Facing City Hall in Alhambra, California, a predominantly Asian and Latino suburb just east of Los Angeles, a life-size bronze statue of a man sits holding a newspaper. A plaque says the statue is dedicated to the memory of Warner Jenkins, “Alhambra’s beloved journalist/chronicler.” That is the closest a journalist gets to Alhambra’s City Hall most days. Local news coverage in the municipality of roughly 90,000 is severely lacking. What exists tends to be in Chinese or crime coverage in the area’s larger dailies.
USC’s Annenberg School for Communication and Journalism, responding to the dearth of reporting on Alhambra and the challenge of creating a media outlet in an ethnically and linguistically diverse area, launched the Alhambra Project in 2008. Michael Parks, former director of the journalism school and former editor of the Los Angeles Times, and Sandra Ball-Rokeach, a communication researcher and director of the Metamorphosis Project, collaborated with support from the Annenberg Foundation. Parks was interested in investigating how local news coverage could better serve communities. Ball-Rokeach, whose research had previously found that the Alhambra area had one of the lowest levels of civic engagement in Los Angeles County, wanted to explore how creating a news product grounded in local needs could improve that level of engagement.
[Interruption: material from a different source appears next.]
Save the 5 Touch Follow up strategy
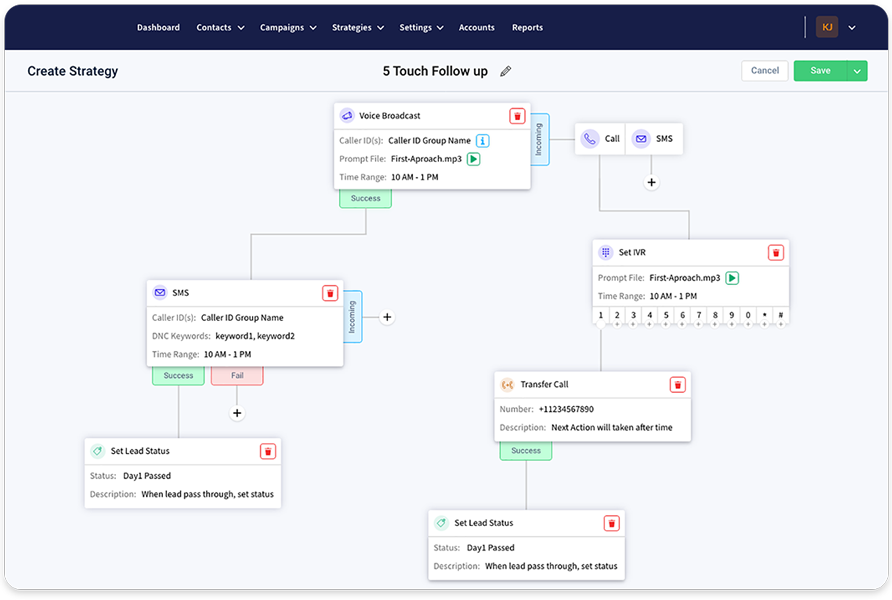Screen dimensions: 892x600 click(819, 71)
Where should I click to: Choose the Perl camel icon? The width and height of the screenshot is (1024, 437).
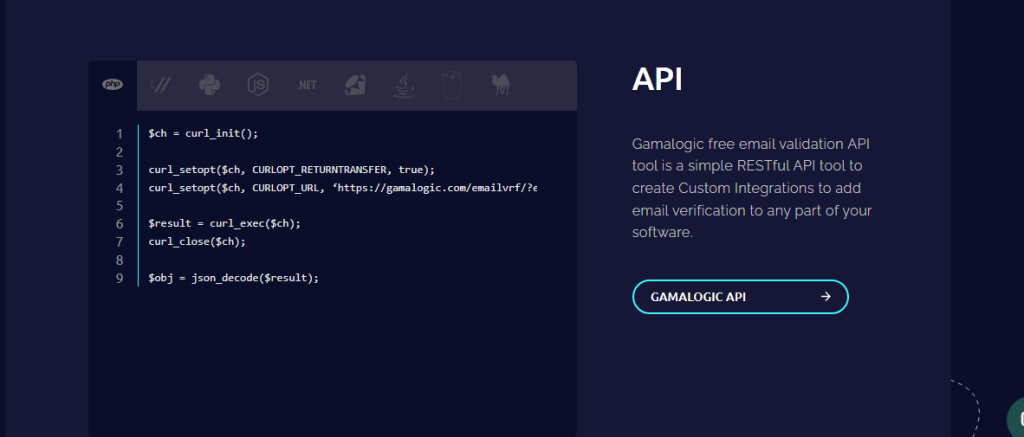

I joined the project in early summer of last year. As a journalist with a background in immigration reporting – and with a smattering of community organizing skills, including managing a Brooklyn farmer’s market and running a small non-profit magazine – my assignment was to take the research ideas and help translate them into an online news source grounded in local needs.
Mapping the contours of a community
While communication doctoral students conducted focus groups, media monitoring and field research, my job was to research an appropriate fit for our news product. Every day last year a new local site seemed to appear online, giving rise to a range of hybrid approaches where professional journalists worked with residents to create new versions of the community newspaper.
From studying these other models, I realized we would face some major obstacles in creating our theoretical goal of a “common storytelling network.” In particular, to function in Alhambra, where roughly a quarter of households have no adult who speaks English well, multiple languages were needed. But how to create a hybrid site that is multilingual, and, of particular interest to me, how to do it with a full-time staff consisting only of myself?
Putting technology to work
To answer some of these questions the Alhambra Project hosted a “deep think” which brought together a select group of USC Web engineers and news innovators. The workshop led us to focus on how a news website could serve communities of interest across ethnic groups. Although it would, at times, be easier for me to just report and write the stories myself, another focus was making this a community project, and using digital tools as much as possible to encourage participation.
It was increasingly clear that we would not, at least initially, be able to translate all of the pages on the website. Automated machine translation, available through Google and other providers, has gotten to the point where meaning can be conveyed, but nuance is lost. We decided to translate static pages, such as those explaining the workings of the site, but at least in the initial stages, we would have to rely on automated translation, paired with a disclaimer, for the rest.
Even without being able to translate all stories into three languages, other linguistic methods to bridge community information sources appeared. As I met with government officials, I learned that almost none were reading what the relatively active Chinese media said about them. In the spirit of New America Media, one of the first elements we added to our site was a selected aggregation and translation of stories, at least half of which come from the ethnic media.
Seeing the results on Main Street
Despite great effort on all sides, it took us a year to complete our multilingual site, the Alhambra Source. For me this has been a major source of frustration, but as we approached launch date I realized that perhaps it might have been to our advantage. We needed time to create a team of collaborators of both community members and students from a high school program that could inform site development and feel a real sense of ownership. A significant component of the communication research, as well, needed that time to come together. This fall, USC will be conducting a major study of civic engagement levels in Alhambra, with the intent of updating it in two years to see the effect of the news product.
On a recent Saturday evening, I was very encouraged to hear what Kerrie Gutierrez, a mother of five who has gone back to school to complete her bachelor’s degree, had to say. We were at an outdoor festival on Main Street Alhambra, when the founding community contributor for the Source approached a woman holding an infant. Using an iPad from USC Annenberg, Gutierrez showed the woman a story on Alhambra artist Yolanda Gonzalez. “I wrote that article,” she told the woman, “and I’m not a journalist.”
She then explained the collection of stories, including one about how Alhambra had recently canceled its elections for the first time ever because no challengers had stepped up to run against five incumbents. Other stories, Gutierrez said, had been translated from Chinese, and soon most local news and events would be there, in whatever language was necessary. The woman nodded enthusiastically about the prospect of this website, and signed her name to subscribe to our mailing list.
Until that moment, so much of the site had been theoretical, even if it was well-researched theory. But when Kerrie Gutierrez explained the Alhambra Source, I began to see how this type of journalism initiative could affect lives in this community. The site is just barely launched, and even I’ve been surprised how exciting it is to watch the site begin to develop and take on a life of its own.